- Born: 23 February 1968 (age 58) Iceland
- Height: 1.71 m (5 ft 7 in)
- Basketball career

Personal information
- Listed weight: 71 kg (157 lb)
- Position: Guard
- Officiating career: 1987–2004, 2013–2020

Career history
- 1984–1986: Haukar

Career highlights
- As player: 2× Icelandic Basketball Cup (1985, 1986); As referee: Icelandic Co-Referee of the Century; 8× Icelandic Referee of the Year (1992, 1997, 1999–2004);

Association football career
- Position: Midfielder

Youth career
- FH

Senior career*
- Years: Team / Apps / (Gls)
- 1985–1988: FH
- 1989: Þór Akureyri / 2 / (0)
- 1990: FH / 3 / (0)
- 1991: Íþróttafélag Kópavogs
- 1992: FH / 2 / (0)
- 1993: Sindri Höfn
- 1996: FH / 1 / (0)

Managerial career
- 1995: FH (assistant)
- 2003–2005: FH (assistant)
- 2006–2008: Fylkir
- 2009–2010: Víkingur R.

= Leifur Garðarsson =

Icelandic former basketball referee

Leifur Sigfinnur Garðarsson (born 23 February 1968) is an Icelandic former basketball referee, multi-sport athlete and football manager.

==Basketball==

===Referee career===
Leifur started refereeing in 1987. During the 1991 Úrvalsdeild karla playoffs, Leifur was hit by a fan and threatened violence following a match between bitter rivals Njarðvík and Keflavík. He retired from refereeing in 2004 to focus on furthering his football managing career but returned in 2013.

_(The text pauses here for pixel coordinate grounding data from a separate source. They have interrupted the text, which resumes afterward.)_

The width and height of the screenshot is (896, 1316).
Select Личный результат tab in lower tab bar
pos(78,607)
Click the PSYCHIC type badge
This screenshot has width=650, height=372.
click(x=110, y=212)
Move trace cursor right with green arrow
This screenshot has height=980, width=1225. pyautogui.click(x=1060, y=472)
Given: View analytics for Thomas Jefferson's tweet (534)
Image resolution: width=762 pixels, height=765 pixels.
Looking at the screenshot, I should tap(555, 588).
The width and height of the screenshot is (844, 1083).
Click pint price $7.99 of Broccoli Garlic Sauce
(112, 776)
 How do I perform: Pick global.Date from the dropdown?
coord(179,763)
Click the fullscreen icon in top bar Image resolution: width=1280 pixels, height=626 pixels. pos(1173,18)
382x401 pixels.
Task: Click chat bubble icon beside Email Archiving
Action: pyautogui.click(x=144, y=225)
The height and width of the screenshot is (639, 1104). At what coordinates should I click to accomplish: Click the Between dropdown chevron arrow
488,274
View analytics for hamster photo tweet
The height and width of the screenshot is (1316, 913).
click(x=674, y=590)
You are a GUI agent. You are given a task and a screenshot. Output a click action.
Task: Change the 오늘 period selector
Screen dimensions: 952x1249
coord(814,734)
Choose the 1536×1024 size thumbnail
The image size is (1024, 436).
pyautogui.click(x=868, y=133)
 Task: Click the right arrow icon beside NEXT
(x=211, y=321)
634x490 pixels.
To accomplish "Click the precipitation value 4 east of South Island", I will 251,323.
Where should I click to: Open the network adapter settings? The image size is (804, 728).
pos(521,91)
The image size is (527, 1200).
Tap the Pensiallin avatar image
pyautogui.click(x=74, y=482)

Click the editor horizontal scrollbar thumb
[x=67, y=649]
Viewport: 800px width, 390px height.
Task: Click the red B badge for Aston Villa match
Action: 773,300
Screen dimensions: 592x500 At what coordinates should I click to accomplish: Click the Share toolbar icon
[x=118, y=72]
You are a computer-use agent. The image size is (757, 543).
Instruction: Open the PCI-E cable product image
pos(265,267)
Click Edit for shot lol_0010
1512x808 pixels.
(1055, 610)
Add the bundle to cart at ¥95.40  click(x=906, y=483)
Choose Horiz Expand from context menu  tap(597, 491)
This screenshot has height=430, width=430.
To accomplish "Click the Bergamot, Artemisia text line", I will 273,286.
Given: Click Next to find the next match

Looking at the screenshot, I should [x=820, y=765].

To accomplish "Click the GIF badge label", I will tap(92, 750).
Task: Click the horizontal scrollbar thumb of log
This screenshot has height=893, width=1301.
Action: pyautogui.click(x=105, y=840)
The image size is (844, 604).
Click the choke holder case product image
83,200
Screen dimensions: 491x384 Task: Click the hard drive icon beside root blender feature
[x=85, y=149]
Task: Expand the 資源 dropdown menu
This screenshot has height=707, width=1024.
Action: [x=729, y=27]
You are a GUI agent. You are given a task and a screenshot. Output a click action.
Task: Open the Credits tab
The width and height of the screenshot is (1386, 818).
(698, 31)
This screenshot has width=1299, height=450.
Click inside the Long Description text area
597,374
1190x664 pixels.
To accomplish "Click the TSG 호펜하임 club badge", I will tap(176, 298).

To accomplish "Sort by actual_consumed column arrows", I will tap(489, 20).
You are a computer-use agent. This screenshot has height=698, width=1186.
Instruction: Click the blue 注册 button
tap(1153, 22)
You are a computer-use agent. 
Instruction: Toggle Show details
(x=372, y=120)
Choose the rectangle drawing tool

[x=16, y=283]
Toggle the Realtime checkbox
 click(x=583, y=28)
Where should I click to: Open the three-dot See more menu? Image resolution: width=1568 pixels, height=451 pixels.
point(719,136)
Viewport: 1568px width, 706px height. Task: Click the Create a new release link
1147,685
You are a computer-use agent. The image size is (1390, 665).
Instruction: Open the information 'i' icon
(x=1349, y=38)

He was a FIBA referee from 1993 to 2004 and again from 2014 to 2018 when he retired due to age restrictions for international referees.

===Titles and awards===
====Titles====
- Icelandic Basketball Cup (2)
  - 1985, 1986

====Awards====
- Icelandic Basketball Referee of the Year (8)
  - 1992, 1997, 1999, 2000, 2001, 2002, 2003, 2004
Source

==Football==
Leifur played several seasons in the Icelandic top-tier Úrvalsdeild karla with Fimleikafélag Hafnarfjarðar and Þór Akureyri. He was an assistant manager to FH from 2003 to 2005. He was the manager of Fylkir from 2006 to 2008 and Knattspyrnufélagið Víkingur from 2008 to 2011.